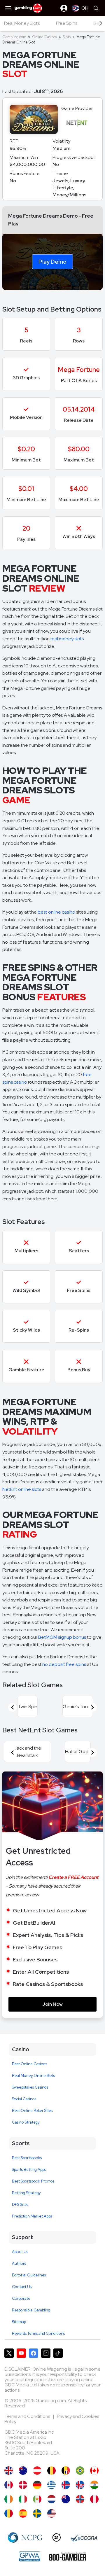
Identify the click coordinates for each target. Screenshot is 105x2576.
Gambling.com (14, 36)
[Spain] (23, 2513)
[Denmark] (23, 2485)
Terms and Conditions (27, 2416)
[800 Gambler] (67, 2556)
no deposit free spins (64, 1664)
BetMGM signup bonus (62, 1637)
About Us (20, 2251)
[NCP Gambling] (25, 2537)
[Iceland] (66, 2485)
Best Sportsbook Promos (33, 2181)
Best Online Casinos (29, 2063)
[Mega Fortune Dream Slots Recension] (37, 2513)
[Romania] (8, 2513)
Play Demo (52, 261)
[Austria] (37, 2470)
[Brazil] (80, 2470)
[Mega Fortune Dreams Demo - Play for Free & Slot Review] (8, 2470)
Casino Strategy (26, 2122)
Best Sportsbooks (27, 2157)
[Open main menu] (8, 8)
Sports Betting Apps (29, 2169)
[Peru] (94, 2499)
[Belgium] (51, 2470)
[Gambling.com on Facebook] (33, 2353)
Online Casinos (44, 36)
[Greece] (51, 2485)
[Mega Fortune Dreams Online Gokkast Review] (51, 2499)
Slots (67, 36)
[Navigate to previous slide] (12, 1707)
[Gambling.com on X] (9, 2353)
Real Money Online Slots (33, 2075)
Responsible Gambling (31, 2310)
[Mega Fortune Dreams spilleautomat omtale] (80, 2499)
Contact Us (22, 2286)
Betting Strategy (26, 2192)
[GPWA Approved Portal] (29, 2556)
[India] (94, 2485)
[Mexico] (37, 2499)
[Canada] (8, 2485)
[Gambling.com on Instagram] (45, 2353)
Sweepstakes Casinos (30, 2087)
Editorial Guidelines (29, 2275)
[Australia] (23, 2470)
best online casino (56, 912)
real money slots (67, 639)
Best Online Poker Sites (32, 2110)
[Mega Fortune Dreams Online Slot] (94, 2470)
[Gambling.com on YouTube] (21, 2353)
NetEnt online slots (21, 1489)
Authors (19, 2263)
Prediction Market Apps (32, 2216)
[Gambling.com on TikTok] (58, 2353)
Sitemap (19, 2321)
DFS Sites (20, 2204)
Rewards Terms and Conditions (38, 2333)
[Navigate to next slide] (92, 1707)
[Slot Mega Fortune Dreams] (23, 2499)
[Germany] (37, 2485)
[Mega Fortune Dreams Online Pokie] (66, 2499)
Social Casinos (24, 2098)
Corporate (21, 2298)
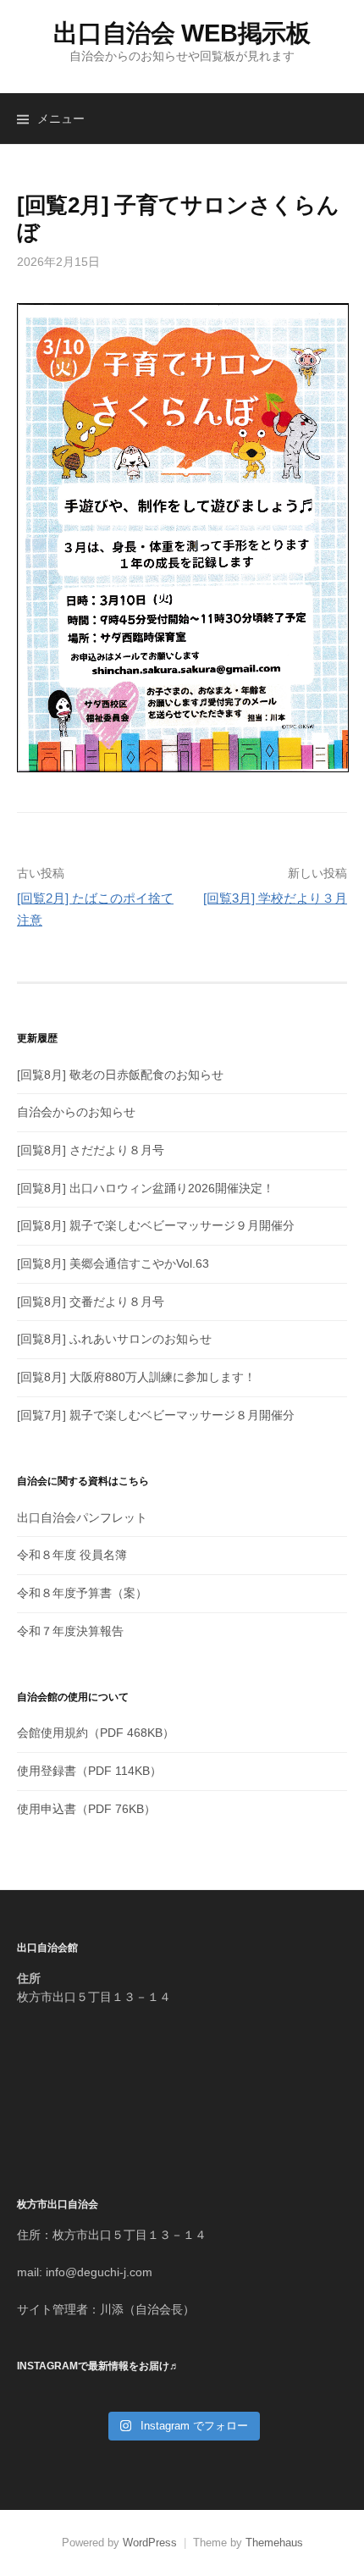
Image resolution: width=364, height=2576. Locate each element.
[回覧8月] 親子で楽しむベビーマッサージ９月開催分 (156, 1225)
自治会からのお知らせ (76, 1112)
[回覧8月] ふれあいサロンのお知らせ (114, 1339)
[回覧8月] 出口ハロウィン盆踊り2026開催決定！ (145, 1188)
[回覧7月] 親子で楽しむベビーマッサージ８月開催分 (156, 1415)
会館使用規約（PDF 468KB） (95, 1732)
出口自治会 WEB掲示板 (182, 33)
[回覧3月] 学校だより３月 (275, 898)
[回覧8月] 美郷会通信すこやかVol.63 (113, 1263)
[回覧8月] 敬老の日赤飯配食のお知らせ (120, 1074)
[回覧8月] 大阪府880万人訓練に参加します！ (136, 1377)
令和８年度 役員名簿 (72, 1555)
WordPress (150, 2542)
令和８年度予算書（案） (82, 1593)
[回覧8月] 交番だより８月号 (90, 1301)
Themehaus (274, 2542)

Task to complete
Would you please give the number of lines in the data above that contain the string "Conditions"? Reply with that number only.

Response to this task
2